Shuttle XP VLMs Support Precision Machine Manufacturer
Since 1953 Park Industries, located in St. Cloud, MN has manufactured stone working machines that cut, polish and edge stone into slabs for commercial and home use. Driven partly by the granite/quartz countertop trend, as well as entering the metal cutting industry by introducing CNC plasma machines; Park Industries has experienced rapid growth over the last five years - putting a squeeze on the warehouse – literally.
Previously their warehouse utilized a manual paper picking process with associates pushing picking carts up and down aisles of shelving collecting parts. “It was very messy – the aisles were so crowded with parts it was difficult to maneuver the carts down the aisles, and when the aisle was clear - finding parts was tough,” said Elaine Ohman, Inventory Control Manager, “We were bursting at the seams.”
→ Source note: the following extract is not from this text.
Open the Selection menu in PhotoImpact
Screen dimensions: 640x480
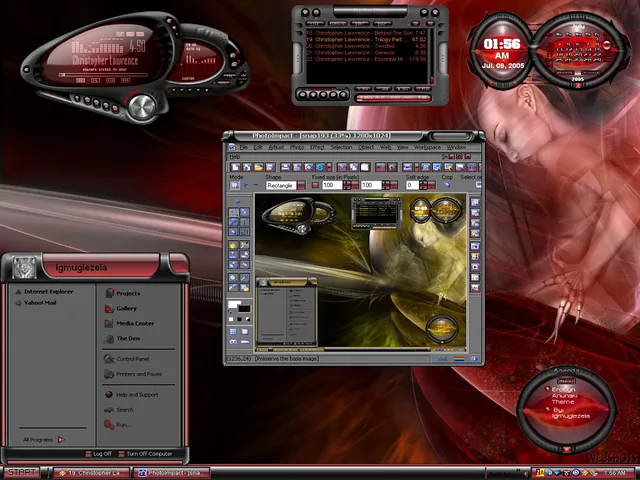point(342,147)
Polishing Up The Warehouse
Knowing they needed to expand warehouse efficiencies to support their growth, Park Industries turned to automation. Specifically, they were looking for an automated solution that would meet a set of six criteria they set out at the start of the project. They wanted a solution: 1 – to utilize the vertical height in their facility creating additional capacity; 2 – to deliver parts to the worker automatically to eliminate wasted walk time; 3 – that could be easily expanded to handle future growth; 4 – to integrate and communicate with their current ERP; 5 – to provide easy access to data and reporting; and 6 – that was user friendly. Overall, they were looking for a total solution – a combination of hardware and software – to improve their warehouse fulfillment operations.
The warehouse today has 4 Shuttle XP Vertical Lift Modules (VLMs) from Kardex Remstar; with pick to light technology integrated Power Pick Global (PPG) inventory management software. They installed the automated material handling solution in stages - starting with two VLMs, adding a third VLM two years later, and a fourth VLM just recently. Within the same footprint and using the same labor requirements, the warehouse now fulfills twice the number of orders and has doubled inventory capacity.
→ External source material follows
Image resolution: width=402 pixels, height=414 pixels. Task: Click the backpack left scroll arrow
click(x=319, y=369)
The warehouse receives two types of orders – roughly half are service orders for repair parts to be shipped to customers while the other half are work orders to be delivered to support the production line. Work orders are fulfilled a day ahead of production while service orders are fulfilled on the same day. All orders are entered into the system by the service team through their ERP system– JDE. Orders are automatically pushed into the PPG inventory management software which drives the fulfillment process at the VLMs.
The warehouse operator selects the order(s) they want to fill from the PPG software and with a click of a button the VLMs start to move to deliver parts to the operator. As the VLM presents the tray of items for picking, the Transaction Information Center (TIC) light bar on the front of the unit directs the operator to the exact location of the pick and indicates the part number and quantity to pick.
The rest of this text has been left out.